Bug #2636
closedIncorrect UTF-16 string length
Description
=begin
str = "\xDC\x0B\xD8\x40".force_encoding(Encoding::UTF_16BE)
str.length #=> 3
This string is made by inverting 2 words of a UTF-16 character not in the BMP.
The length should be 2 because it's made of two (unpaired) surrogates and not 3.
The most strange part is that even though the length concurs with how the string is displayed when doing #inspect ("\xDC\u0BD8\x40"), but not with what #[] does. If the length is 3, then why does str[2] return nil?
=end
Updated by naruse (Yui NARUSE) almost 15 years ago
- Status changed from Open to Rejected
=begin
"\xD8\x40\xDC\x0B".force_encoding(Encoding::UTF_16BE) is corrent.

STORED DATA ->
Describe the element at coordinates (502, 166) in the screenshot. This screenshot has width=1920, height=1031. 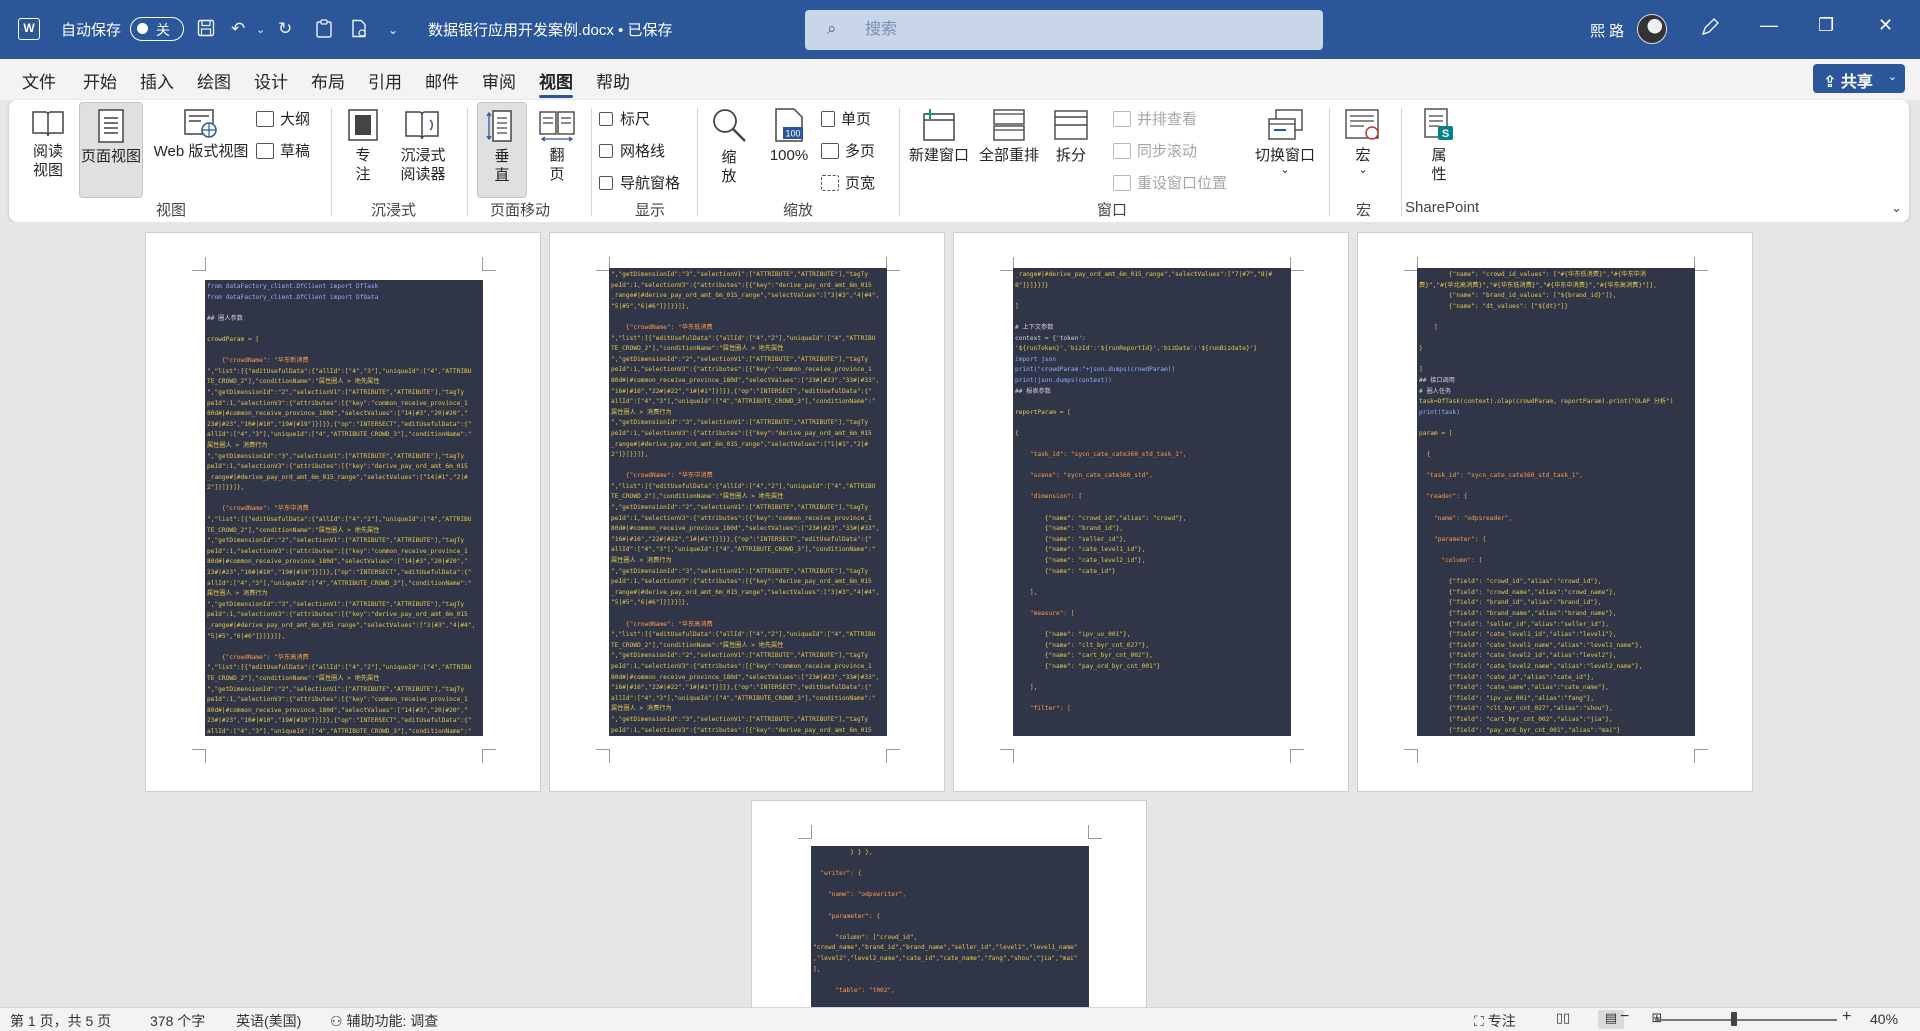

EXERCISE SET ->
a - Reproduce the UTF-16 string length bug report, everything from "str.length #=> 3" down to "surrogates and not 3.".
b - Carry the Ruby bug report on UTF-16 string length forward from its final line.

ANSWER LIST ->
a -
str.length #=> 3
This string is made by inverting 2 words of a UTF-16 character not in the BMP.
The length should be 2 because it's made of two (unpaired) surrogates and not 3.

b -
=end
Updated by naruse (Yui NARUSE) almost 15 years ago
=begin
Or following will explain this:
"\xDC\x0b\xD8\x40".force_encoding(Encoding::UTF_16BE)
=> "\xDC\u0BD8\x40"
=end
Updated by duerst (Martin Dürst) almost 15 years ago
=begin
What needs to be fixed here is the data, nothing else:
irb(main):001:> s = "\xDC\x0B\xD8\x40".force_encoding 'UTF-16BE'
=> "\xDC\x{BD8}\x40
irb(main):002:> s.valid_encoding?
=> false
returning 2 for s.length may be called "somewhat more correct" than
returning 3, but in both cases, it's basically garbage in, garbage out.
Single (unpaired) surrogates are not characters in UTF-16. The most
correct answer might be "nil", in the sense of "sorry, wrong question".
The only reason #length just returns something, rather than throwing an
error, for the above case, is efficiency.
Regards, Martin.
On 2010/01/24 14:36, Tanaka Akira wrote:
2010/1/24 Vincent Isambartredmine@ruby-lang.org:
Bug #2636: Incorrect UTF-16 string length
http://redmine.ruby-lang.org/issues/show/2636str = "\xDC\x0B\xD8\x40".force_encoding(Encoding::UTF_16BE)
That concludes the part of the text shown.